社名と電話番号を入れておけば注文が来るはずと思っていると、印刷会社の人がもったいないから裏にも何か載せたほうがいい、と言ってくれました。それで、塗装の種類と単価などを18アイテム載せました。
これが大好評で、どんどん仕事が入ってくるようになりました。競合が少なかったのです。
──わからないものですね。
山崎 しばらくして、ある大手企業が有望な市場としてリフォーム業界に目を付け、セミナーであるビジネスモデルを普及させ始めました。
我々のようにリフォーム専門の業者を独立系と言いますが、大手デベロッパー系、ハウスメーカー系のリフォーム業者が雨後の筍のように爆発的に増えていったのです。
それらの会社はメニュー型チラシをつくりました。
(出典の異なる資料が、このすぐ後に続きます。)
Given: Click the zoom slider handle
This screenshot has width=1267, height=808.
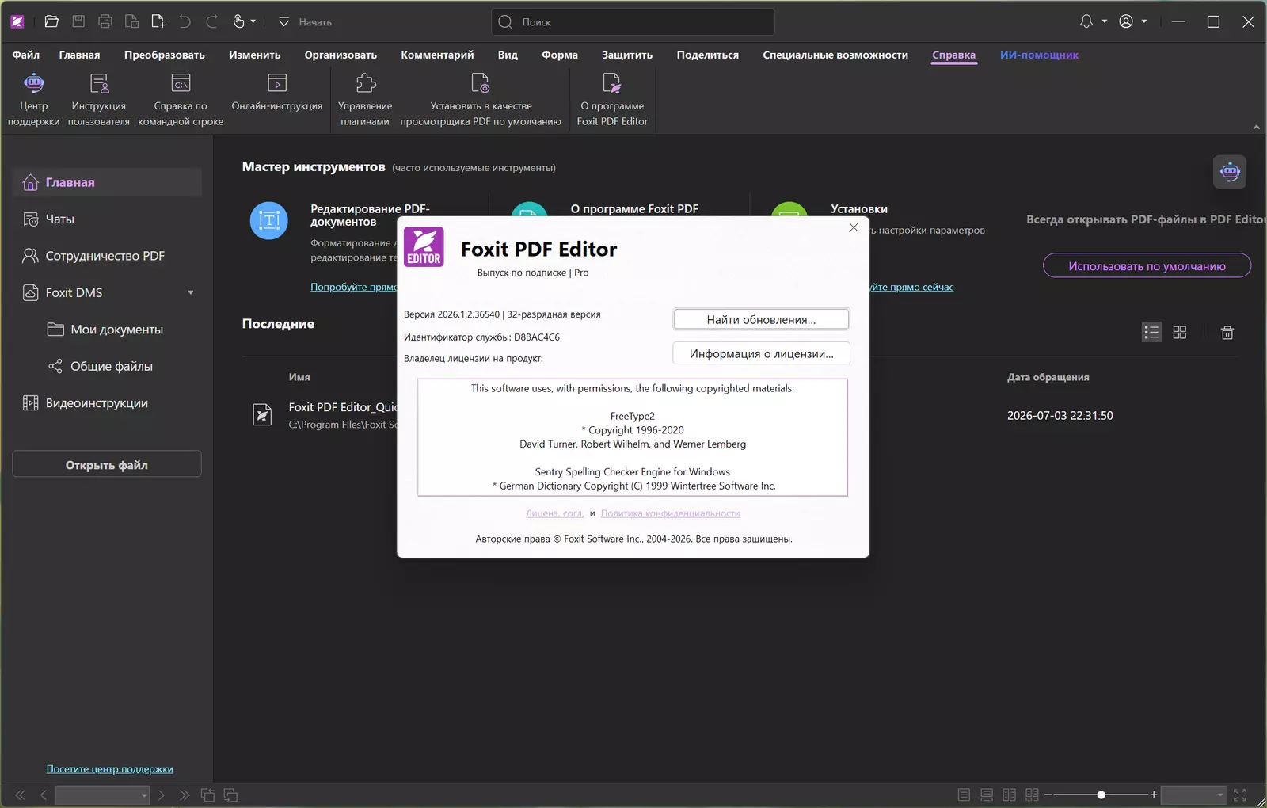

レストランのメニューのように、できるだけ多くの商品を掲載し、どれも価格訴求型で安価です。
──御社はどうなりましたか。
山崎 もう谷底どころか断崖絶壁で、まず人員削減です。当時は3店舗でしたが、店長だけにして、それでもダメで、ぜんぶ本社に統合。いよいよ私とずっと一緒に頑張ってきた者の2人だけになりました。
苦しい時代がその後、10年間も続きます。
それでも、当初に5億円の売上まで伸びたので、1億円の地盤がありました。2人になると、逆に利益率がぐっと上がりました。
──規模が小さくなりましたが、ラクですね。
山崎 先ほどのメニュー型チラシに、いかがわしい部分はたくさんありますが、現実にはそれがお客様に支持されているわけです。
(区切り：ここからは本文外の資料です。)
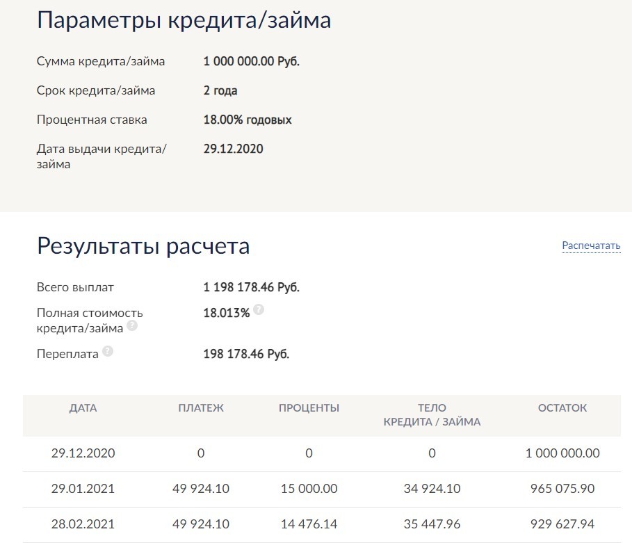Click the ДАТА column header
The width and height of the screenshot is (632, 543).
click(83, 408)
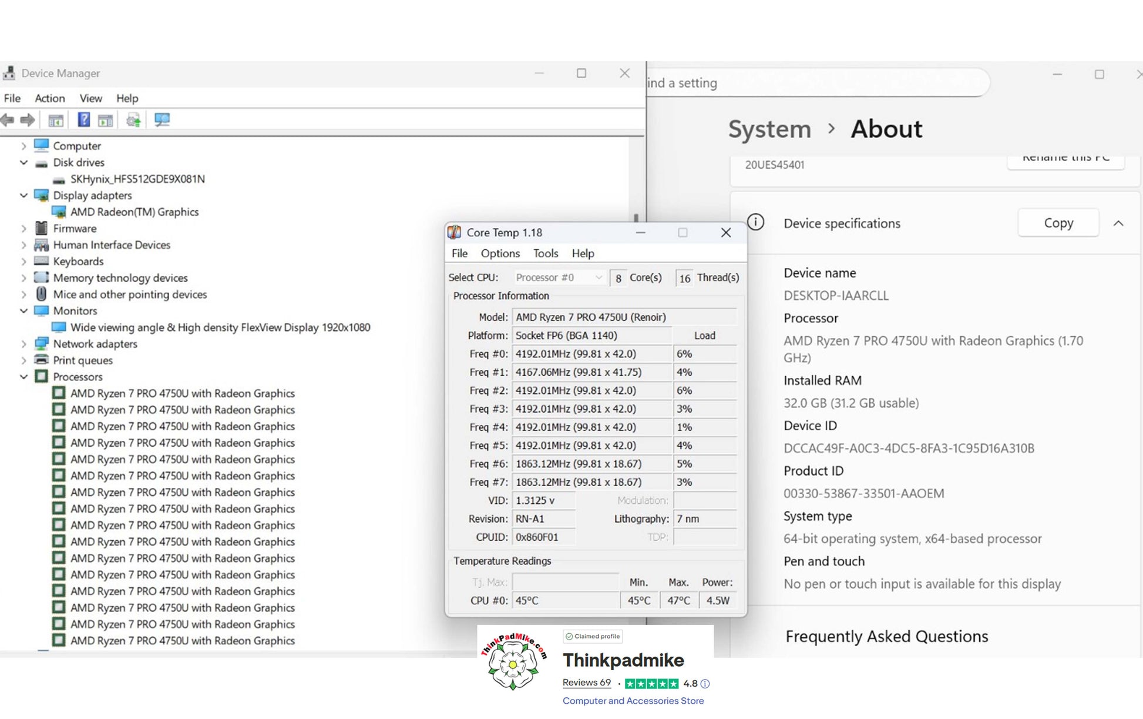Image resolution: width=1143 pixels, height=719 pixels.
Task: Open the Reviews 69 link
Action: [x=586, y=683]
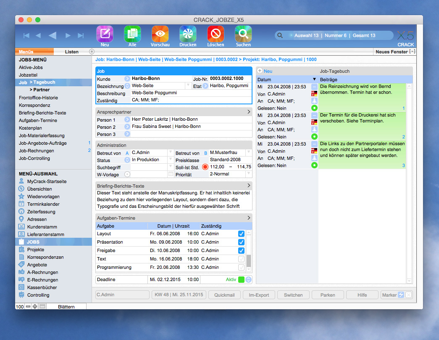
Task: Expand the Ansprechpartner section chevron
Action: click(x=249, y=112)
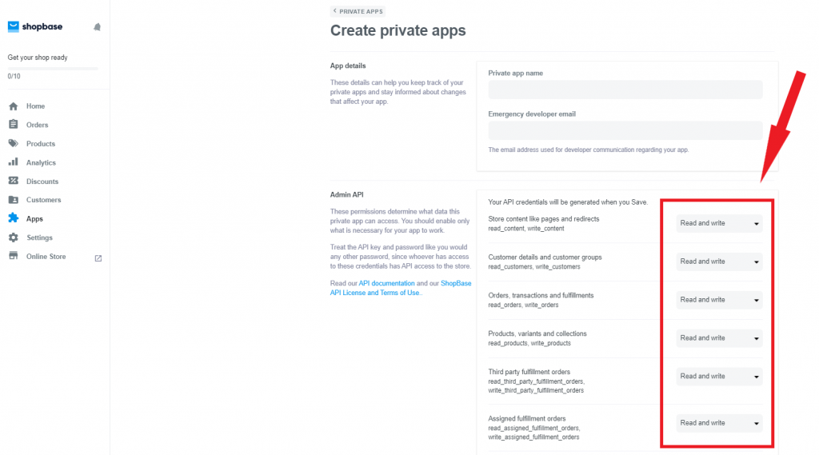Open Customer details permission dropdown
Image resolution: width=819 pixels, height=455 pixels.
point(719,261)
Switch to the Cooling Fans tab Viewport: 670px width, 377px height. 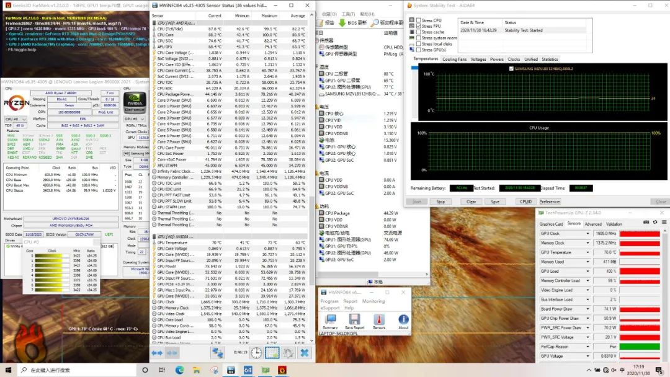pos(454,60)
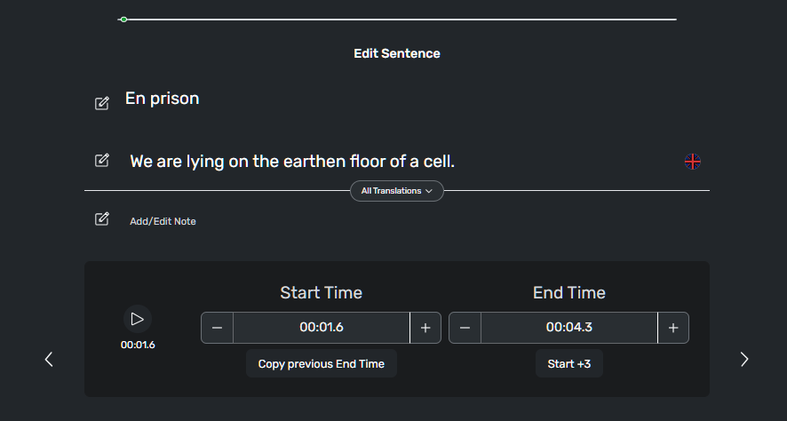The width and height of the screenshot is (787, 421).
Task: Play the sentence audio clip
Action: coord(137,319)
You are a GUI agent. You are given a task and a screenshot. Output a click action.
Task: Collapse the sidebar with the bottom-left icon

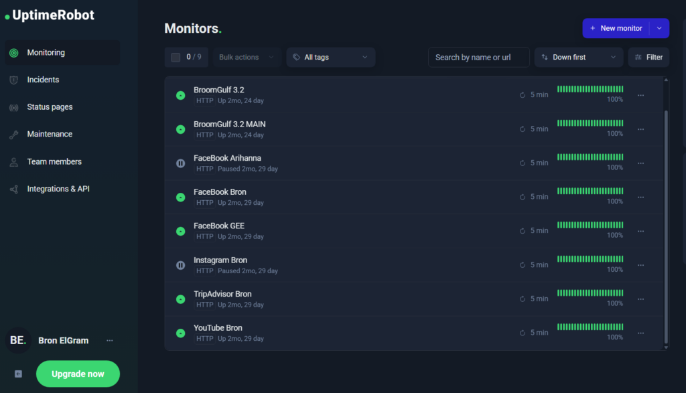pos(18,374)
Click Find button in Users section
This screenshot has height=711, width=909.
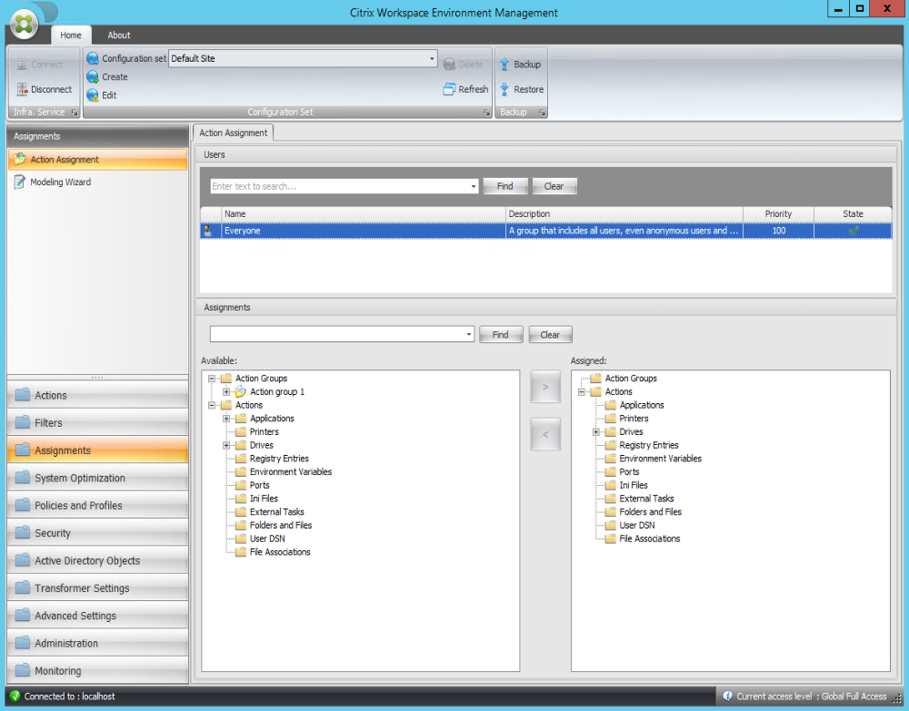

恥ずかしい話ですが、チラシの悪口を言っているときだけ、不安から解放されました。
──よくわかります。
山崎 それでは、実際に何も改善されません。1年ぐらいはどんどん落ちていきました。
血が出たらまず止めなければなりませんが、流れ出るまま、とにかく成長し続けるしかなかった。どんどん追いやられて、悪口を言っているときだけ、逃避できたのです。
意を決してセミナーに行ってみました。ほとんど聞くに足りない内容ばかりでしたが、唯一学んだのは、価格はお客様が決めるものだということです。
──どういうことですか。
山崎 我々は、問屋さんが卸してくれる価格に一定の利益を乗せて売る、としか考えていませんでした。しかし本当は、商品自体にいくらの価値があるかが重要なのです。
例えば当時、洗面化粧台がずいぶん普及していました。我々は60cm幅のものを10万円に設定しました。ところが、ホームセンターでは5万円で売っています。
お客様にとっての価値は5万円ですから、一定の利益がほしければその分を差し引いて仕入れなければならないのです。
──問屋が価格を決めてはいけない、ということですね。
山崎 中内功さんが提唱した「価格の決定権を製造メーカーから消費者に取り返す」ということです。お客様はいつも市場を見ているわけではありませんので、いちばんお客様に近い我々が価格を決めるのです。